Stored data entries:

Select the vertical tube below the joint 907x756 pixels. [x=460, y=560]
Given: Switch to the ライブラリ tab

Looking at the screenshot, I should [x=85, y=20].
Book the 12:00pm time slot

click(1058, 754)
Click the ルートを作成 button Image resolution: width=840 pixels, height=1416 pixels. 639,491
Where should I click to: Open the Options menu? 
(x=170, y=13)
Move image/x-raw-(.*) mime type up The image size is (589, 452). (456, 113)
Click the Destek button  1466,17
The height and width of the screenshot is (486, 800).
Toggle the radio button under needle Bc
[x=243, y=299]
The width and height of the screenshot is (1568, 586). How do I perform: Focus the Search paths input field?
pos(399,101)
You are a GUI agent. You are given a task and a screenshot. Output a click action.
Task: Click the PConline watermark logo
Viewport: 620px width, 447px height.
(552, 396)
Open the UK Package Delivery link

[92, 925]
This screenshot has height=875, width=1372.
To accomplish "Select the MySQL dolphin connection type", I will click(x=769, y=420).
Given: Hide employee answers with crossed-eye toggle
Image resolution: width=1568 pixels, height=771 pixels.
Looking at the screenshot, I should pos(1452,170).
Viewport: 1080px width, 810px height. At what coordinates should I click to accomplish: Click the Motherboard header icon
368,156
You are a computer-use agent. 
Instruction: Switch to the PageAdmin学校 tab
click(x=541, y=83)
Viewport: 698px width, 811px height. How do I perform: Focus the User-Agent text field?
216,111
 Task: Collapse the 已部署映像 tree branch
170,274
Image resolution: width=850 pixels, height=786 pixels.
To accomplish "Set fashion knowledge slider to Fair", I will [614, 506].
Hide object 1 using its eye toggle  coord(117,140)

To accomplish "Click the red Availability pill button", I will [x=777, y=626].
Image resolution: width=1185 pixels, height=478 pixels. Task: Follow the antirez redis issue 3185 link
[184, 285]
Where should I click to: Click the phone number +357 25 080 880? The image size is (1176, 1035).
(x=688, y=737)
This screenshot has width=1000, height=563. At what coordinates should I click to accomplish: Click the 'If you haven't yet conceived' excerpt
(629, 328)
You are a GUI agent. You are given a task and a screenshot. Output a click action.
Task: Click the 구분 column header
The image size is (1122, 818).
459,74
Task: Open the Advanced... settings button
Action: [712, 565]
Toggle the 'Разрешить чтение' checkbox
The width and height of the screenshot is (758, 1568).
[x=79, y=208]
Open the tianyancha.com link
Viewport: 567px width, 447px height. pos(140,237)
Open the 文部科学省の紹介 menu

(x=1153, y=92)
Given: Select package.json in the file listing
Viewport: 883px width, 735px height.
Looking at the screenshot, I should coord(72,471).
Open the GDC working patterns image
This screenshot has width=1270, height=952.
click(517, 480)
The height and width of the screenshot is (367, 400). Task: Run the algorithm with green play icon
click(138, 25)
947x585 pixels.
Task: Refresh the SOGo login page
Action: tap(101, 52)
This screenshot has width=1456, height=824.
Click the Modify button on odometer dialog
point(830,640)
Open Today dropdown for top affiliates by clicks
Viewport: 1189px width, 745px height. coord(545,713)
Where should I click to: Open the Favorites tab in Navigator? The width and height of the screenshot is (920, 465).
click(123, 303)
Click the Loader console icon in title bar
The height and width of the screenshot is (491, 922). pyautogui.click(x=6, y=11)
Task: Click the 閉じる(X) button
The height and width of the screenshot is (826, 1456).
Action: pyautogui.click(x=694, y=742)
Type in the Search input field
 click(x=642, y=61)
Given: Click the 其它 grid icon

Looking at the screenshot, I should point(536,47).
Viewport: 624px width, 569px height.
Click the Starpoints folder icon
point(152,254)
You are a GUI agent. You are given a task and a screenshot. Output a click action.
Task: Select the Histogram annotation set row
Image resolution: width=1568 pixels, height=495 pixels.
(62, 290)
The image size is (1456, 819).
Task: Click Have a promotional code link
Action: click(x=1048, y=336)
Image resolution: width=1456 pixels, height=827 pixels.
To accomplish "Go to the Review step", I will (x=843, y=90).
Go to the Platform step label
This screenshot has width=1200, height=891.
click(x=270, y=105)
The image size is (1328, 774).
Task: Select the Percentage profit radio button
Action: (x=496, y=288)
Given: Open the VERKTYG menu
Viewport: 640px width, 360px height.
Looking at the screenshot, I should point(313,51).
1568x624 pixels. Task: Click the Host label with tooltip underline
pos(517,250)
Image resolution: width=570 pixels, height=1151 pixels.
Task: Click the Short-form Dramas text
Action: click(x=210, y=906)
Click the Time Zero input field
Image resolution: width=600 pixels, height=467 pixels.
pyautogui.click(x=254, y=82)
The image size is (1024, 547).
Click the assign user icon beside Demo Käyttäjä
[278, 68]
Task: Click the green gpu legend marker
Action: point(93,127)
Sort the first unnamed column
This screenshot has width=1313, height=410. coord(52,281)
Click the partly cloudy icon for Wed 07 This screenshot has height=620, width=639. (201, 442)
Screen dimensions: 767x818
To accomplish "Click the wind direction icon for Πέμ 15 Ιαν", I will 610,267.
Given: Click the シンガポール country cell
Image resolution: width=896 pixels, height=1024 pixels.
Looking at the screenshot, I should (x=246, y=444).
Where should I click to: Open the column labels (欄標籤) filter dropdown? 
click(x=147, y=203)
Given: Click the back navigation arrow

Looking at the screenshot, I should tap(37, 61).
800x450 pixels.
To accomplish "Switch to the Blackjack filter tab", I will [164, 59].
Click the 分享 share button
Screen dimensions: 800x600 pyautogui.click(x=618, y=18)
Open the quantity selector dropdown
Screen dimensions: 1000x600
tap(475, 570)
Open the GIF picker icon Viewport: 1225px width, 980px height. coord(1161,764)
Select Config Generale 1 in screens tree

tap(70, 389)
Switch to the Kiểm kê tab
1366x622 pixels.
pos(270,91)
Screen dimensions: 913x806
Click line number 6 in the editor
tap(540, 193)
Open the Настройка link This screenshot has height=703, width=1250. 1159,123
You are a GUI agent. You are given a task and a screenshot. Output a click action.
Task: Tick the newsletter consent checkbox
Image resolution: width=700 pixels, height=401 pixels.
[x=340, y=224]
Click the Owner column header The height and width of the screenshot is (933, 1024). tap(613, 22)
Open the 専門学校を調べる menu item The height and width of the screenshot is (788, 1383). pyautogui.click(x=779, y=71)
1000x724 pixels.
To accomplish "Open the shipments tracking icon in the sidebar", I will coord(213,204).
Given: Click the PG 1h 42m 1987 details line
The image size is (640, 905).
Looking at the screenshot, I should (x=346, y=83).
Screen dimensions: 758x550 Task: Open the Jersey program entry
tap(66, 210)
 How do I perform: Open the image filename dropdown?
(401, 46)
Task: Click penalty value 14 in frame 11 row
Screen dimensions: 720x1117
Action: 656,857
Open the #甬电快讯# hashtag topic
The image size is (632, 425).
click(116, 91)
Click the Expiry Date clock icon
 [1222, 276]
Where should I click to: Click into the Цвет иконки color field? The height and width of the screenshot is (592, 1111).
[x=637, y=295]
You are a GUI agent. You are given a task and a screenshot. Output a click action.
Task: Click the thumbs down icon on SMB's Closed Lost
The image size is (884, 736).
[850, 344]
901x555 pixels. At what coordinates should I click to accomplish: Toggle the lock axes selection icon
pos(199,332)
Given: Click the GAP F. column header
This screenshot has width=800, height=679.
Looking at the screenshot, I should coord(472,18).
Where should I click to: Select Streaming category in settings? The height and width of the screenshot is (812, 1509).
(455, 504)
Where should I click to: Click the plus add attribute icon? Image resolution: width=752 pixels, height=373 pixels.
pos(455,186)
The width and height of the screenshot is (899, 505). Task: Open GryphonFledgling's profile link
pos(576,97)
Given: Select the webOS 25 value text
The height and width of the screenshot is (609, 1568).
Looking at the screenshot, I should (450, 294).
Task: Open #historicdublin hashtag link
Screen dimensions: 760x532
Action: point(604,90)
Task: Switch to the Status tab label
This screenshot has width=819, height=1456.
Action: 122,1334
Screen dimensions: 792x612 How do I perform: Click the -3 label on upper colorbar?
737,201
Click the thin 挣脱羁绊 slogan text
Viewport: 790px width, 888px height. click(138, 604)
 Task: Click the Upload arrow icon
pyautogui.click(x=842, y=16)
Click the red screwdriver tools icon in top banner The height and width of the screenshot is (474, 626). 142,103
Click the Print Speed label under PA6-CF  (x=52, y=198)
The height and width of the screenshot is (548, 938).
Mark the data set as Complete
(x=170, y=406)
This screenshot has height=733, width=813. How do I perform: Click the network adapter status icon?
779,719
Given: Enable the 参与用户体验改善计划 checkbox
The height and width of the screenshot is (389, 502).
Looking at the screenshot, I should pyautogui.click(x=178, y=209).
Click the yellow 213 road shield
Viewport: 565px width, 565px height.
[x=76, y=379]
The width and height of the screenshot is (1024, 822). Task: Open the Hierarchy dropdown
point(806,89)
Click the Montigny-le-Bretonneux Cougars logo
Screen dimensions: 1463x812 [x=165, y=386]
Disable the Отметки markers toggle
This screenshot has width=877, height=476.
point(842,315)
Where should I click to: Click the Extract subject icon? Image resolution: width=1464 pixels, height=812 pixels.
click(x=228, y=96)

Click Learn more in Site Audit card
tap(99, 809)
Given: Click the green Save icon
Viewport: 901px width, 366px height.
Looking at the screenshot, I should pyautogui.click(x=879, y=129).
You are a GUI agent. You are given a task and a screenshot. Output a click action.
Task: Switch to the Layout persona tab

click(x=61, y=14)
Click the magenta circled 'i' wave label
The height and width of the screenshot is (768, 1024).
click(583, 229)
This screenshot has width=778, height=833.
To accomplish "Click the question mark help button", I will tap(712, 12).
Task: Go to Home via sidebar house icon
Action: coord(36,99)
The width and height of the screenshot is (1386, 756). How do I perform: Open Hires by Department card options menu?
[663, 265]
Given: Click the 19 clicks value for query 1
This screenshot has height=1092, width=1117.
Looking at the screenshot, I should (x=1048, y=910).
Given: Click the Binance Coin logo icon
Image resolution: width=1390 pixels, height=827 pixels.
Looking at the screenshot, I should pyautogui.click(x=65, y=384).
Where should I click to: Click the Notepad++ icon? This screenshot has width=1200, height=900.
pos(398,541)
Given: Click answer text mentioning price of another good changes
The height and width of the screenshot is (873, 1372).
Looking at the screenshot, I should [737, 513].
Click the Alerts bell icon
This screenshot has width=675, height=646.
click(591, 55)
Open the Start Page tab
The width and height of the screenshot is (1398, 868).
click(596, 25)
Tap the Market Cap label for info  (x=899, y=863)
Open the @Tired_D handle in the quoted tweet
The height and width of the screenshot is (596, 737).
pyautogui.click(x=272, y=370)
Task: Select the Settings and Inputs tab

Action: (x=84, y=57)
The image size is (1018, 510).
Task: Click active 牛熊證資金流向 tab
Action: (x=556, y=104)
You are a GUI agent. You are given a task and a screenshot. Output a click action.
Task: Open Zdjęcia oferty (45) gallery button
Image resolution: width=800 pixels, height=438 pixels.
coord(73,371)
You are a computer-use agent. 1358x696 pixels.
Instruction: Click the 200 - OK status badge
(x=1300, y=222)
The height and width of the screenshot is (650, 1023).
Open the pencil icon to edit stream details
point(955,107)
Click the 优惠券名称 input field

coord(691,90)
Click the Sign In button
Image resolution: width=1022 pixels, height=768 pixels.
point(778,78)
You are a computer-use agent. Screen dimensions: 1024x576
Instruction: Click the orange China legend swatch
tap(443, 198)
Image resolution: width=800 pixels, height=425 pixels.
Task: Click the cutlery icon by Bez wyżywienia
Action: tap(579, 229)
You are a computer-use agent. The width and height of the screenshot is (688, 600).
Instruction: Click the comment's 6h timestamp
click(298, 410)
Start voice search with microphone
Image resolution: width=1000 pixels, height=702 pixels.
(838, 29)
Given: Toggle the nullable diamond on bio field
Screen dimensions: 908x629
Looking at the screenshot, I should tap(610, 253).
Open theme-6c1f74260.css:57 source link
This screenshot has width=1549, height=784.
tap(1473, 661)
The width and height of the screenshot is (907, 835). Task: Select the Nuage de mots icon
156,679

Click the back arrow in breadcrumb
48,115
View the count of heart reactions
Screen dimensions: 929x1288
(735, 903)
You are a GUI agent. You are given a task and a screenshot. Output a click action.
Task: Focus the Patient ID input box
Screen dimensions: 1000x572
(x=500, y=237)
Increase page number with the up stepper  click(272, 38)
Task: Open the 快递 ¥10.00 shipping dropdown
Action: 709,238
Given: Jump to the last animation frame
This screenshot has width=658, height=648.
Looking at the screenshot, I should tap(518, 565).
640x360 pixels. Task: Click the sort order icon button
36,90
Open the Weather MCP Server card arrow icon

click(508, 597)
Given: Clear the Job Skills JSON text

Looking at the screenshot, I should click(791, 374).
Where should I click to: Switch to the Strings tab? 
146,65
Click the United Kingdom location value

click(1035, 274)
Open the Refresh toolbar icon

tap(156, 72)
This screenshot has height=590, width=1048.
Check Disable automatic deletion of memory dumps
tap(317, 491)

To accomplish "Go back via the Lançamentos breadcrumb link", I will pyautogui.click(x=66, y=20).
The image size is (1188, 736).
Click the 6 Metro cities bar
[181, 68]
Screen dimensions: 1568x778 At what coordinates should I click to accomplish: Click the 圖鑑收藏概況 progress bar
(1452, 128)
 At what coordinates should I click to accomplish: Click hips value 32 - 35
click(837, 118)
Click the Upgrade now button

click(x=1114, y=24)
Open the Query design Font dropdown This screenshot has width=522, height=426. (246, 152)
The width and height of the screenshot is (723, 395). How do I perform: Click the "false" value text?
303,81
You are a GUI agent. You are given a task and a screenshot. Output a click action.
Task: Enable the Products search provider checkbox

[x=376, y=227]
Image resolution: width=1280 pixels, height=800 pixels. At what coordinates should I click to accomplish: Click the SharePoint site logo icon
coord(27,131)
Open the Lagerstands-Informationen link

What you are asked to do: Would you please repeat exactly the lines above, starting at the line with "Go to the Platform step label" and stopping at the line with "Given: Open the VERKTYG menu", both included?

Result:
Go to the Platform step label
This screenshot has width=1200, height=891.
click(x=270, y=105)
The image size is (1328, 774).
Task: Select the Percentage profit radio button
Action: (x=496, y=288)
Given: Open the VERKTYG menu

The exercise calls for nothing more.